* Goal
State how many lines in the records contain the string "height". Reply with the number alone.

(Source data)

►

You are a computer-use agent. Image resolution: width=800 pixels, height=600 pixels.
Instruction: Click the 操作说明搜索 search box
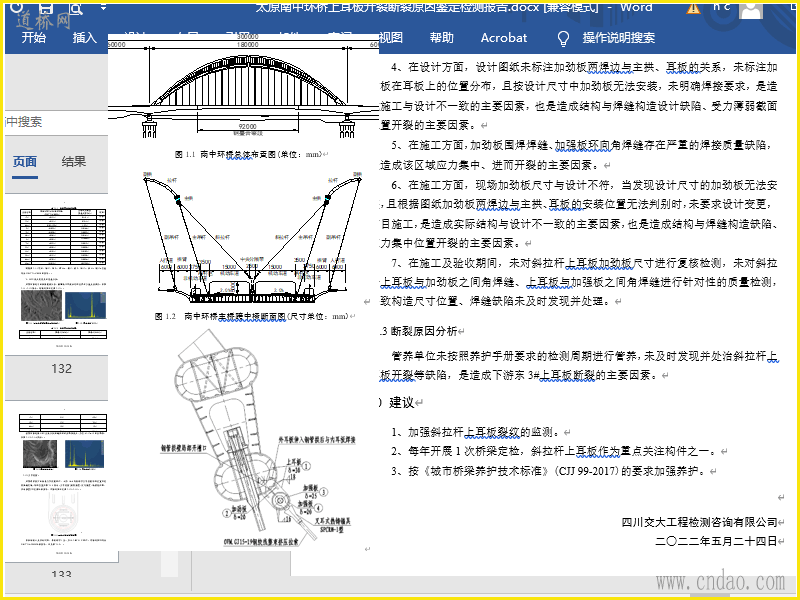[x=618, y=38]
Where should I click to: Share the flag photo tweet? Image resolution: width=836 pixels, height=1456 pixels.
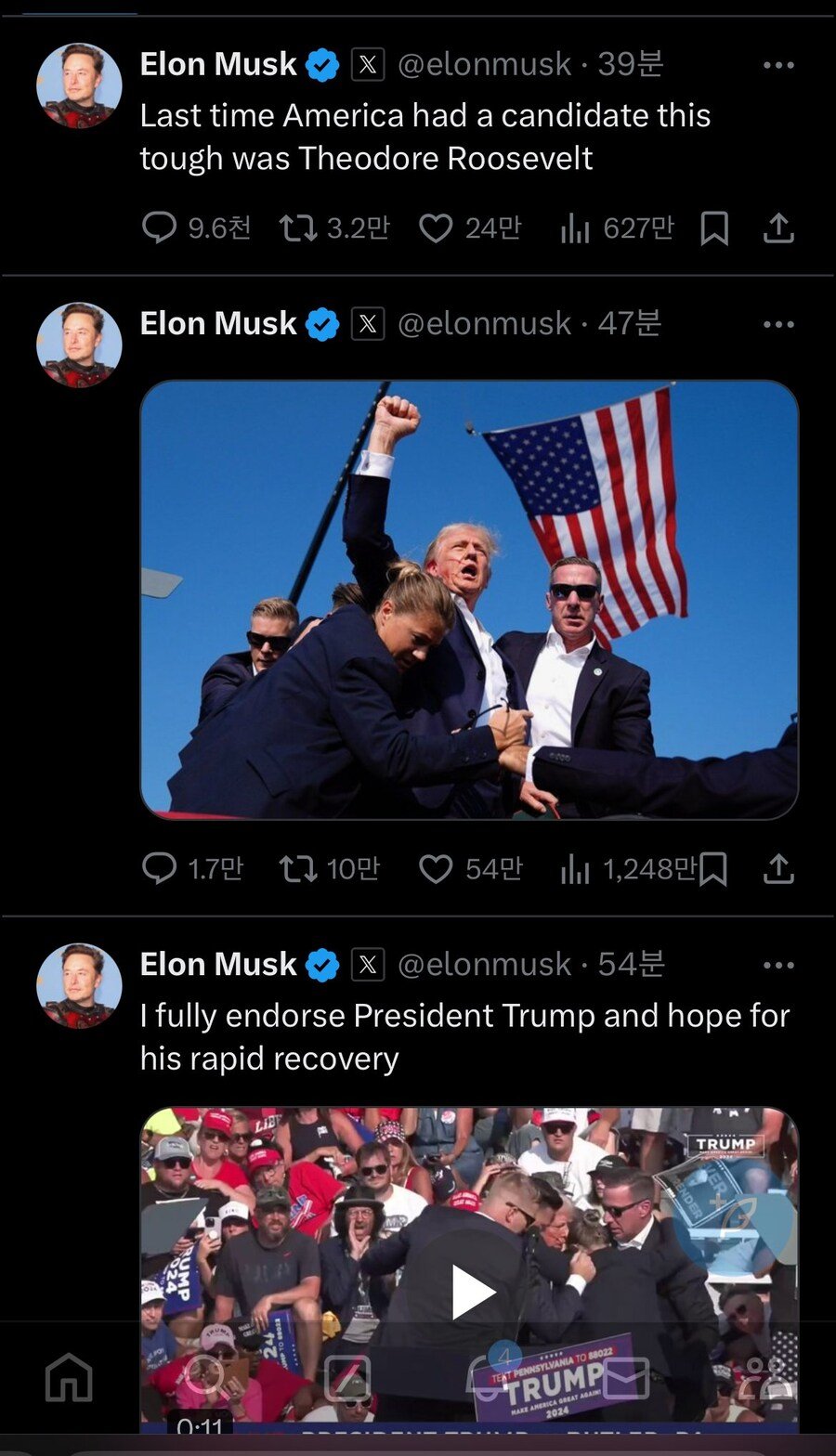click(x=778, y=869)
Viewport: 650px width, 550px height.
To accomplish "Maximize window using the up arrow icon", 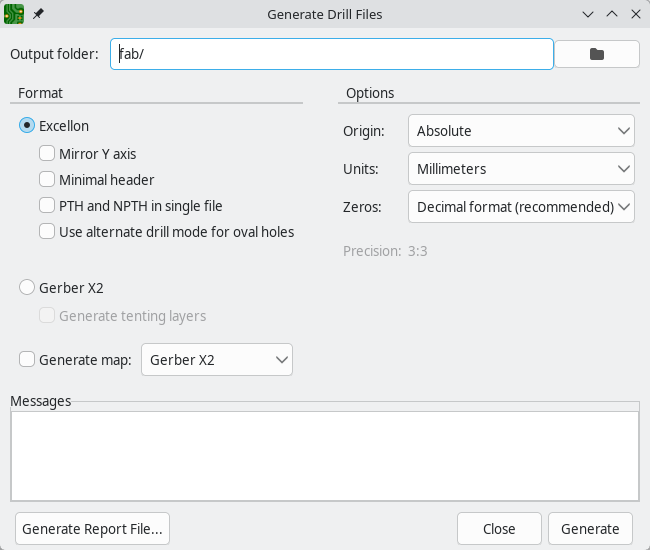I will [612, 15].
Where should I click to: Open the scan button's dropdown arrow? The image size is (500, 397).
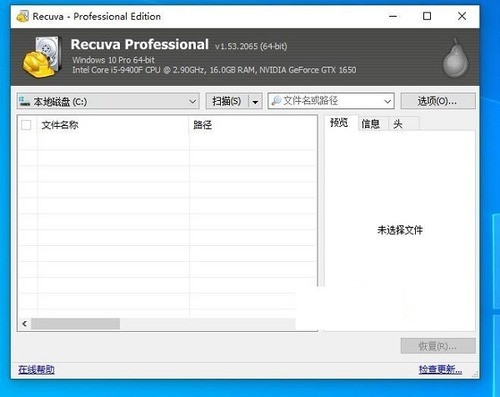pyautogui.click(x=255, y=101)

◄

* Correct result
3